Short task = Change "legend" to "chart legend" in the lines starting at the one containing "Given: Toggle 阴极电压_A_10" and ending at the one containing "Looking at the", and give only those lines with everything else unchanged.

Data excerpts =
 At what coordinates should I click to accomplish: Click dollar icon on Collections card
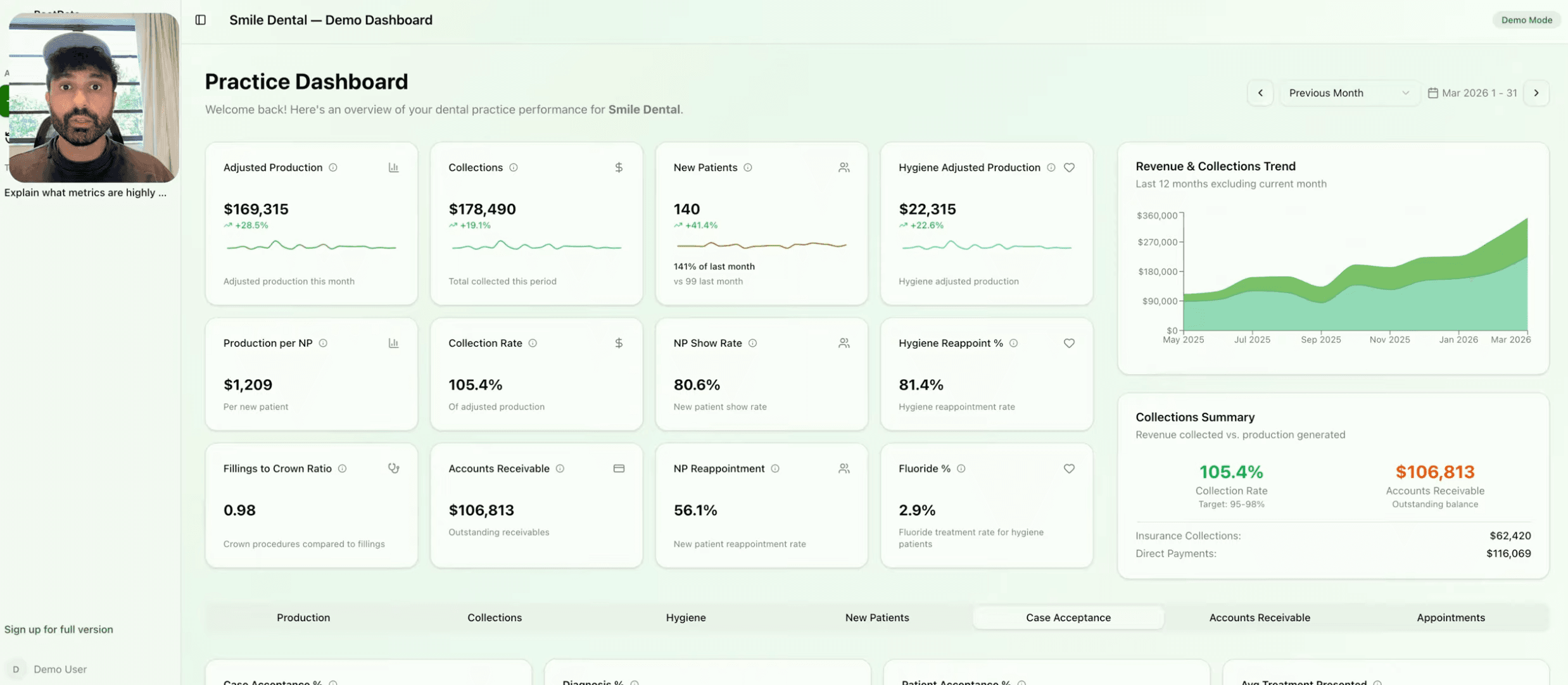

--

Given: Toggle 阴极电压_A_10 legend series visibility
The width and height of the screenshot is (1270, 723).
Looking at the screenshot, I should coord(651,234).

---

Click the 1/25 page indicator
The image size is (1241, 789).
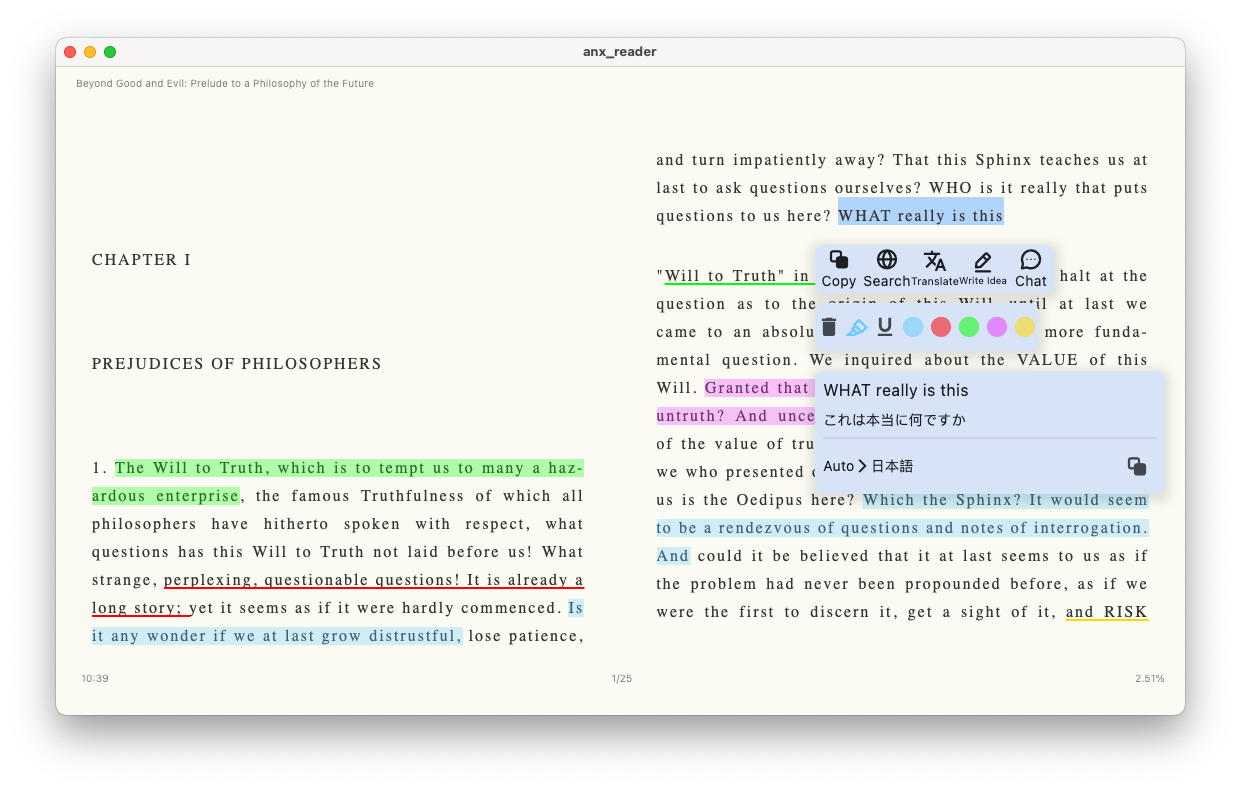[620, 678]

Solved exercise =
Given: Toggle 阴极电压_A_10 chart legend series visibility
The width and height of the screenshot is (1270, 723).
Looking at the screenshot, I should coord(651,234).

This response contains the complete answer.